Stored data entries:
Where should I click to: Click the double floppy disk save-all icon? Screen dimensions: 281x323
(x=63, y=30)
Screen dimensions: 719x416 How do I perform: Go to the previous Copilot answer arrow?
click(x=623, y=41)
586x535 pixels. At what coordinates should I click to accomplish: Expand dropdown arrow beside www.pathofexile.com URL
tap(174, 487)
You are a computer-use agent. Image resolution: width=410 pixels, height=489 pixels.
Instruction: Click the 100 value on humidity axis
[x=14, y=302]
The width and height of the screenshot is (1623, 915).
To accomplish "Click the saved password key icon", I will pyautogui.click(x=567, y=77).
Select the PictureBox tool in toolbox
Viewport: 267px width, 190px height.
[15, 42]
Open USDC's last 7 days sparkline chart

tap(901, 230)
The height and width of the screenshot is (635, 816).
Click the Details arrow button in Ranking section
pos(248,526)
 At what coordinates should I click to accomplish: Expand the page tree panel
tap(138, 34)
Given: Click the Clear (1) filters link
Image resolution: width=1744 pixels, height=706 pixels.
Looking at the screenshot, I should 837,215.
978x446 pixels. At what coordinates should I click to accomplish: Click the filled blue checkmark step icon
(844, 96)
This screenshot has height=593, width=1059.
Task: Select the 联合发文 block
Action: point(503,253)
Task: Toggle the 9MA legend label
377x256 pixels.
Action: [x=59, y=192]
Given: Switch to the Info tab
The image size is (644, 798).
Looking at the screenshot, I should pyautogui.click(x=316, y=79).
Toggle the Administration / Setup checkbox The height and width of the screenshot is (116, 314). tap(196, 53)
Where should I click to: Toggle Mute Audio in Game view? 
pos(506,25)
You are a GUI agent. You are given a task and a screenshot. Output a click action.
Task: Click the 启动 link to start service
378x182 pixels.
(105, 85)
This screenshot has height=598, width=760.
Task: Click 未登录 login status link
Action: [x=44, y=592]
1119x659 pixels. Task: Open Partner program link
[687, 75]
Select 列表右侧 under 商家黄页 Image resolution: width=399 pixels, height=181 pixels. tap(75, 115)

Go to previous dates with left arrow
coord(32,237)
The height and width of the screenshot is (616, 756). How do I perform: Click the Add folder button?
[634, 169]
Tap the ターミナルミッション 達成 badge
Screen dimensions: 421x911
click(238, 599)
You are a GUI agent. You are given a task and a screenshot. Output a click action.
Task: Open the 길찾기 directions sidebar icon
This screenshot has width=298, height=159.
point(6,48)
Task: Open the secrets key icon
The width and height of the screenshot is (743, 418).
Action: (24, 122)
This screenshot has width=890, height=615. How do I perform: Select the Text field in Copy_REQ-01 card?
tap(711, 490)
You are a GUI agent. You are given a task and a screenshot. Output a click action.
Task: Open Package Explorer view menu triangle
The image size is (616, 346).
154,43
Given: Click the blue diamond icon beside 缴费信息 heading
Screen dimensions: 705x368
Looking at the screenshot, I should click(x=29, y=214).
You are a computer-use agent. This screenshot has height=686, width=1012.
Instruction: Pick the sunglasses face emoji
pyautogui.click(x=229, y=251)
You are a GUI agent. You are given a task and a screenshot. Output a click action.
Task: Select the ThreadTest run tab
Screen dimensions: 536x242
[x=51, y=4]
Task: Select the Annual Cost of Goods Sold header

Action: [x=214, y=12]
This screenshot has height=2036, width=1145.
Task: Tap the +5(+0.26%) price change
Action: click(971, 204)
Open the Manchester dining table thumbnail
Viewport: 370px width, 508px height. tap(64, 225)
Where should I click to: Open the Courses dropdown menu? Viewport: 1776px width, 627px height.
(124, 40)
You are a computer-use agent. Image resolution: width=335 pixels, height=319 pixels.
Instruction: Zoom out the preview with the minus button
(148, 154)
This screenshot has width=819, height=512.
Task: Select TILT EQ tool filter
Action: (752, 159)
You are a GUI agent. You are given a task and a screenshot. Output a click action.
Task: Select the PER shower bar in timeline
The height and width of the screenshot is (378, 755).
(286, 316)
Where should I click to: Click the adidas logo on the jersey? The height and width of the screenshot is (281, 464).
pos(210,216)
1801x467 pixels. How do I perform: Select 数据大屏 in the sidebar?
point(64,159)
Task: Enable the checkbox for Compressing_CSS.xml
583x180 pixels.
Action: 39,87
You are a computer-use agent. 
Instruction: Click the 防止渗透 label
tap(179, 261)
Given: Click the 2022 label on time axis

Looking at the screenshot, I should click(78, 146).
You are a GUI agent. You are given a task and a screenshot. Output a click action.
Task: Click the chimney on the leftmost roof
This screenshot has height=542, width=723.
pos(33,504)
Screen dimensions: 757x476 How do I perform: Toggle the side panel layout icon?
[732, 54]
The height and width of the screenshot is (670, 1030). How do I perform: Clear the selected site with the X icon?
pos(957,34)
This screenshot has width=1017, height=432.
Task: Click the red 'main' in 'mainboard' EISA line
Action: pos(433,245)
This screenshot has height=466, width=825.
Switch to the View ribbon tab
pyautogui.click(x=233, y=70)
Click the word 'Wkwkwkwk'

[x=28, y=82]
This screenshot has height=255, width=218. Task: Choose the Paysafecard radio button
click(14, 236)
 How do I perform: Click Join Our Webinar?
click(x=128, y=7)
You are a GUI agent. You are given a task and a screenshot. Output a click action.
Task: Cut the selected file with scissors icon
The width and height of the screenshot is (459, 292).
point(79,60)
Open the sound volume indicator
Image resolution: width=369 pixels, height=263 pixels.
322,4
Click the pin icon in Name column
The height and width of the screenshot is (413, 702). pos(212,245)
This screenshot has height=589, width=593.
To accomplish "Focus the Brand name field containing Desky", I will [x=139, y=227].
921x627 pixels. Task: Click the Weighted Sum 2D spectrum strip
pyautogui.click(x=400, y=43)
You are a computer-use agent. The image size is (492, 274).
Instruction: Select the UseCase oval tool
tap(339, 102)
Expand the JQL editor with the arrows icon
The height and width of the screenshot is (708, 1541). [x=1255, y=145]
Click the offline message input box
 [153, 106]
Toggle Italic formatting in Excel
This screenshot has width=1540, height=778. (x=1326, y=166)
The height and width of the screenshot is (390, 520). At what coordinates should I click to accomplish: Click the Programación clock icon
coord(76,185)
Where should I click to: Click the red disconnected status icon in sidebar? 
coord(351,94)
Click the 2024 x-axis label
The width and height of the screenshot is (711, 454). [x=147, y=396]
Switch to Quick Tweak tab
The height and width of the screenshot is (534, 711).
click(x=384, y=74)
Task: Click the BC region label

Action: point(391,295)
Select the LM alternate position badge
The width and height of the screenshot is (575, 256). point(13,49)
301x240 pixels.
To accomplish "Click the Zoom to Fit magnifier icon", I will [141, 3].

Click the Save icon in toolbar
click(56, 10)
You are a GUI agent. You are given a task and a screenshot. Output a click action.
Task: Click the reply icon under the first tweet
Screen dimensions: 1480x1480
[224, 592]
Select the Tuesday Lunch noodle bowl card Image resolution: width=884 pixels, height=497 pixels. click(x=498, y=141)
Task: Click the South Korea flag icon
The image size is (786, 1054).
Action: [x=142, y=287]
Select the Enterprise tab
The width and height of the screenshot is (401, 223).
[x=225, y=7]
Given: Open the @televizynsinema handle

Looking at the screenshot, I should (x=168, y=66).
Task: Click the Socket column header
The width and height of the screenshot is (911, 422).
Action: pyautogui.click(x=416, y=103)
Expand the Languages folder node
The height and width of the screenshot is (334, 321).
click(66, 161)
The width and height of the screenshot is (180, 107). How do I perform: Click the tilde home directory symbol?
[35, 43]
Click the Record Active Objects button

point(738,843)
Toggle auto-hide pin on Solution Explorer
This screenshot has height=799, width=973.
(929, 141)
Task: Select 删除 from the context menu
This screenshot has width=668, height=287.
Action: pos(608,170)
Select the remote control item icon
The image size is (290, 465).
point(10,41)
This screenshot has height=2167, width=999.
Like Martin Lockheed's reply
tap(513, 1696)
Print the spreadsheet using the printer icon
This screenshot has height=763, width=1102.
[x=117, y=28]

* _TASK GOAL_
The line containing "Given: Open the @televizynsinema handle" and every line after it, through the end of the records above: output exactly those, and nothing else.

* _RESULT OF THE EXERCISE_
Given: Open the @televizynsinema handle

Looking at the screenshot, I should (x=168, y=66).
Task: Click the Socket column header
The width and height of the screenshot is (911, 422).
Action: pyautogui.click(x=416, y=103)
Expand the Languages folder node
The height and width of the screenshot is (334, 321).
click(66, 161)
The width and height of the screenshot is (180, 107). How do I perform: Click the tilde home directory symbol?
[35, 43]
Click the Record Active Objects button

point(738,843)
Toggle auto-hide pin on Solution Explorer
This screenshot has height=799, width=973.
(929, 141)
Task: Select 删除 from the context menu
This screenshot has width=668, height=287.
Action: pos(608,170)
Select the remote control item icon
The image size is (290, 465).
point(10,41)
This screenshot has height=2167, width=999.
Like Martin Lockheed's reply
tap(513, 1696)
Print the spreadsheet using the printer icon
This screenshot has height=763, width=1102.
[x=117, y=28]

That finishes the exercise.